What is expected |
Give the number of lines in the records below that include "swatch", and nothing more.

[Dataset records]
▬▬▬

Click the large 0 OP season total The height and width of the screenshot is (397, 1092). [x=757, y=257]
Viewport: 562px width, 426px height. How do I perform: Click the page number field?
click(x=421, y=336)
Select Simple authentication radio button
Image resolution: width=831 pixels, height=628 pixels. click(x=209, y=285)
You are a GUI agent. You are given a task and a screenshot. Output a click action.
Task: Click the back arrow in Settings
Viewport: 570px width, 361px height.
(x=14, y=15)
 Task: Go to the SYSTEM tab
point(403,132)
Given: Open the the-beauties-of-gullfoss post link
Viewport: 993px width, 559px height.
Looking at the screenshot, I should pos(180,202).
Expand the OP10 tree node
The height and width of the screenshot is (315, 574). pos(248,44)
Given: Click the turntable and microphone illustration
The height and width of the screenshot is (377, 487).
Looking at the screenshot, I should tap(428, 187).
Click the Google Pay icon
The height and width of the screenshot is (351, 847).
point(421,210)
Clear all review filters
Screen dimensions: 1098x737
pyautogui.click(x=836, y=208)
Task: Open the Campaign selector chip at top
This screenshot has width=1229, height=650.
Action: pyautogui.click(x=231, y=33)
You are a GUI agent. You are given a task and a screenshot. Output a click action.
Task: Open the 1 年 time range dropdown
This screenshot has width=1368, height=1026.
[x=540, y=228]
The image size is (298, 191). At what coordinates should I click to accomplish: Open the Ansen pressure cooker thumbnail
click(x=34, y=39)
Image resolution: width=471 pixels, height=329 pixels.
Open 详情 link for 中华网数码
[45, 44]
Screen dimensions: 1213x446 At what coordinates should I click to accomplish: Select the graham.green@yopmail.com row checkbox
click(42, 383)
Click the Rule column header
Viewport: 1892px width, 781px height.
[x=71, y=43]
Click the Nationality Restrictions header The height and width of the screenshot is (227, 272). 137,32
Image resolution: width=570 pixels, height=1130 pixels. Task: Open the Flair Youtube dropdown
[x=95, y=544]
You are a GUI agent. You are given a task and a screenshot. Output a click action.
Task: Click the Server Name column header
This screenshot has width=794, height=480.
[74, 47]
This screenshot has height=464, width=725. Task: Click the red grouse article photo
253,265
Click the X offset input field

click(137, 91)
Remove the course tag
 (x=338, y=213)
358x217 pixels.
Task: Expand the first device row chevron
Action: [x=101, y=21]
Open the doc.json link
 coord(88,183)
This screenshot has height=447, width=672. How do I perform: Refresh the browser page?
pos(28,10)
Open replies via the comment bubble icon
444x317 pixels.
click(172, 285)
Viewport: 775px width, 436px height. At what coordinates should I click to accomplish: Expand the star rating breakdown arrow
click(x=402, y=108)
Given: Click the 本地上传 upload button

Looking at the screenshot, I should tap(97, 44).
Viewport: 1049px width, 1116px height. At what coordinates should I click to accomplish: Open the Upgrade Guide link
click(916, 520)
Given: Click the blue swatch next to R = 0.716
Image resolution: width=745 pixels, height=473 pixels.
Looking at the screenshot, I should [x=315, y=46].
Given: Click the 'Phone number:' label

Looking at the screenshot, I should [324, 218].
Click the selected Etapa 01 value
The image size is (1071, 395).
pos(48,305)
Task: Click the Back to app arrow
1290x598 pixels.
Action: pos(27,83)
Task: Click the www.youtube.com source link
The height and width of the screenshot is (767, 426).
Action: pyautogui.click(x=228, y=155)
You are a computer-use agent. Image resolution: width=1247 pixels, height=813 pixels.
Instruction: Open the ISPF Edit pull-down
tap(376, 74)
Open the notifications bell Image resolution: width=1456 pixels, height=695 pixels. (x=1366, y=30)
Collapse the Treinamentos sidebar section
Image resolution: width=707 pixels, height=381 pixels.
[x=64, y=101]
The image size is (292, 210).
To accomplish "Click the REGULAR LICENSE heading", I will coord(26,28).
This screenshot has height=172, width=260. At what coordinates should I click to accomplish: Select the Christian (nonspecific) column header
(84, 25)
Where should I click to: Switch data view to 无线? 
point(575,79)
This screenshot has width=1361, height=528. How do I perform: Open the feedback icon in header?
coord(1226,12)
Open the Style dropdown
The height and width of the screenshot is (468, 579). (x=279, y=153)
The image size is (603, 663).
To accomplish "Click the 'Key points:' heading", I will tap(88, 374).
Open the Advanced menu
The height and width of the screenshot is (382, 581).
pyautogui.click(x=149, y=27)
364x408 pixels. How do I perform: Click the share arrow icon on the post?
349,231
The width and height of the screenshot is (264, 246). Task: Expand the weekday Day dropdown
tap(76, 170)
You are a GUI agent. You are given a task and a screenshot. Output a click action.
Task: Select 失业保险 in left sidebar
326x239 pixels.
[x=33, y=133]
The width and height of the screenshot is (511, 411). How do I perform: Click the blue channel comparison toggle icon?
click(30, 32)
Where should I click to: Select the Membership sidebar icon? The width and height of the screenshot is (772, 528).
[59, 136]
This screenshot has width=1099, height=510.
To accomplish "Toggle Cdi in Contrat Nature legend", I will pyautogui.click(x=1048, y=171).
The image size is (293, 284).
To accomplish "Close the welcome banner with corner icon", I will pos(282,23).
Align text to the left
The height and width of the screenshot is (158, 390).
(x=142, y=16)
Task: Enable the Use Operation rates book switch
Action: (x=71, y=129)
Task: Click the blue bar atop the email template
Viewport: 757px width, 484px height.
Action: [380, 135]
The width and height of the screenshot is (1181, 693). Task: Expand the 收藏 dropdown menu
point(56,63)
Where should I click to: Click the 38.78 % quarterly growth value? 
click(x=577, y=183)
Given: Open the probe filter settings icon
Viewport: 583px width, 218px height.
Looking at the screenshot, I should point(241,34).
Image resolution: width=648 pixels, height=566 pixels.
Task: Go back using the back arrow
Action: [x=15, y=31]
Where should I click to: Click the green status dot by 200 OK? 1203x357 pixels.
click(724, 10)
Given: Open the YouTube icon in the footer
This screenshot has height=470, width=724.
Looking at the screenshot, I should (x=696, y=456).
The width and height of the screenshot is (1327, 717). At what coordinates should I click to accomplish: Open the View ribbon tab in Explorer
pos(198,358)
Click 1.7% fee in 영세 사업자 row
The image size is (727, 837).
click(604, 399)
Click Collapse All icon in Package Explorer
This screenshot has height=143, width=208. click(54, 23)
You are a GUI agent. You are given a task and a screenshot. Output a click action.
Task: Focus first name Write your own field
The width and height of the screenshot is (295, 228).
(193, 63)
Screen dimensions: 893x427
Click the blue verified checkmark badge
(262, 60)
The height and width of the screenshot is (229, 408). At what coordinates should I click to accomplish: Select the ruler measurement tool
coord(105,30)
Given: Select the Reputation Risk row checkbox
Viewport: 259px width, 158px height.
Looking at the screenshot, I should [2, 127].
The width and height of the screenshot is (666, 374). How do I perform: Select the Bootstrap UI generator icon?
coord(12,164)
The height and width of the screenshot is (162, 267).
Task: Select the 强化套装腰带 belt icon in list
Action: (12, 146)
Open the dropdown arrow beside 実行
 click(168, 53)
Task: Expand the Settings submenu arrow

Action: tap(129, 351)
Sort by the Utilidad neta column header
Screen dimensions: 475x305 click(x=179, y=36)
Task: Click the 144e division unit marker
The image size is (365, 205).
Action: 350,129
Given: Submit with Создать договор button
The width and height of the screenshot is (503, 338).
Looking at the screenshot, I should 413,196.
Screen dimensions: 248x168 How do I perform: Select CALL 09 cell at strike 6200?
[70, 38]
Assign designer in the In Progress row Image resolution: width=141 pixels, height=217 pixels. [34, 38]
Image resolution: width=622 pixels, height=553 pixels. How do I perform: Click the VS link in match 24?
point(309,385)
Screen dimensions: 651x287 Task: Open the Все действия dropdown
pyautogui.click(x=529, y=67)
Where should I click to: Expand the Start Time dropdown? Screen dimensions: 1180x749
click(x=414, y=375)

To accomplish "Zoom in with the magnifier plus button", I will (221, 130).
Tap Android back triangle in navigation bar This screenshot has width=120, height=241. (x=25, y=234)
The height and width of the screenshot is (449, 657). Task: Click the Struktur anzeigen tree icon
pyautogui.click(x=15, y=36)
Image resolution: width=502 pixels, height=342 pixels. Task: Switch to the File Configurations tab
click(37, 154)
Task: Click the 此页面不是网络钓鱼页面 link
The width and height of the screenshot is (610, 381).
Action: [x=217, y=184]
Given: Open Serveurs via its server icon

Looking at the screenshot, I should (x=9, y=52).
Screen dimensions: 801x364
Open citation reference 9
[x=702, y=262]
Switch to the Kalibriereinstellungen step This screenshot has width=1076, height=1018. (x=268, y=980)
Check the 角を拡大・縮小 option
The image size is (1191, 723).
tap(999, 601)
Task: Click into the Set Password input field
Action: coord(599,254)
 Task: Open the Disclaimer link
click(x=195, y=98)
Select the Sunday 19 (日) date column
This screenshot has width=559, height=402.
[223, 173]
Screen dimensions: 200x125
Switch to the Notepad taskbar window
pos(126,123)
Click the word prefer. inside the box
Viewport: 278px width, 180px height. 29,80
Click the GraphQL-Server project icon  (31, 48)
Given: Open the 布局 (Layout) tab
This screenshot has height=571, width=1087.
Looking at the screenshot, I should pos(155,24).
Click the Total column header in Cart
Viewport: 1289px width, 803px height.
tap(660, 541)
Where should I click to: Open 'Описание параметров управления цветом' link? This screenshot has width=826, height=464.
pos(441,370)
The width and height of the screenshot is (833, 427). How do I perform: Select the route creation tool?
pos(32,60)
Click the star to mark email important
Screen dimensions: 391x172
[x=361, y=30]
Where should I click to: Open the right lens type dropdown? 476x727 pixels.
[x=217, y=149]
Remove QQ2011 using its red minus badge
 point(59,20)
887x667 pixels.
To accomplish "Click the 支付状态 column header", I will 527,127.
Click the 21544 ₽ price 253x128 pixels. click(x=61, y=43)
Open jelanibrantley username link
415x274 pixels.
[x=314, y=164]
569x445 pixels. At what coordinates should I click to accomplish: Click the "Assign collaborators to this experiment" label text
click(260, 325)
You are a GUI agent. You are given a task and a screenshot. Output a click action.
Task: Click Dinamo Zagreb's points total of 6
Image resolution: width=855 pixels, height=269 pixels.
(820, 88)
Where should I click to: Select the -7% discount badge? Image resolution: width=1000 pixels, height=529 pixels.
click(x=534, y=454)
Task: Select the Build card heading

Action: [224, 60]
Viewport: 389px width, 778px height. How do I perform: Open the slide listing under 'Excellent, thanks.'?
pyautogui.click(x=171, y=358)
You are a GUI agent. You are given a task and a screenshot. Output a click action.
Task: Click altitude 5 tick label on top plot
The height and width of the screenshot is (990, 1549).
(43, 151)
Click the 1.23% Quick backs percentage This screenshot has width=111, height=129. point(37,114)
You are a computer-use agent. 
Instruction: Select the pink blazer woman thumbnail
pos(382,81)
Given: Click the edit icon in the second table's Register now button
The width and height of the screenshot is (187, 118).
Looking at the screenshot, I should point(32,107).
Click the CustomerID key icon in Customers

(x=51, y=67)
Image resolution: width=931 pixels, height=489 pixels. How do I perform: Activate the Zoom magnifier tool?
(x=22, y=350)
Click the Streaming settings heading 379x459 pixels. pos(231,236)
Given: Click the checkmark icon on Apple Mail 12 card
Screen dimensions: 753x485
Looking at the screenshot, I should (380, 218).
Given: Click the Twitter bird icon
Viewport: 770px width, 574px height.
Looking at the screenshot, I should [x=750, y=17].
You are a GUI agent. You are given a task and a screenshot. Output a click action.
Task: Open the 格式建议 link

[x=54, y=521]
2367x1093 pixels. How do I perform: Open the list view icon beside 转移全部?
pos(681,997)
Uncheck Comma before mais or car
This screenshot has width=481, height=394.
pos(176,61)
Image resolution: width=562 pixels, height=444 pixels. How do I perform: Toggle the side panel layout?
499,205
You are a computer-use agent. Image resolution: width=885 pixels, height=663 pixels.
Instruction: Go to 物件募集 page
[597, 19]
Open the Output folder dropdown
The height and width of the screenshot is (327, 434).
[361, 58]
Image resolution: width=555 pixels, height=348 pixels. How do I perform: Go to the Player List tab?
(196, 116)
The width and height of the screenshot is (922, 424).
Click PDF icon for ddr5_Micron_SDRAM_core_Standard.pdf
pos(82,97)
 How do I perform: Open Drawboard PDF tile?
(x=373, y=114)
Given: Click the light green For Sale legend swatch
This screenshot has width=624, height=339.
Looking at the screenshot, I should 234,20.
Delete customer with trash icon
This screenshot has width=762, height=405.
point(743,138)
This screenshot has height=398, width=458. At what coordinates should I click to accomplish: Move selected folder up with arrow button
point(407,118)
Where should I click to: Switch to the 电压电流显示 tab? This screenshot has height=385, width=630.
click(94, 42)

▬▬▬

Response area |
2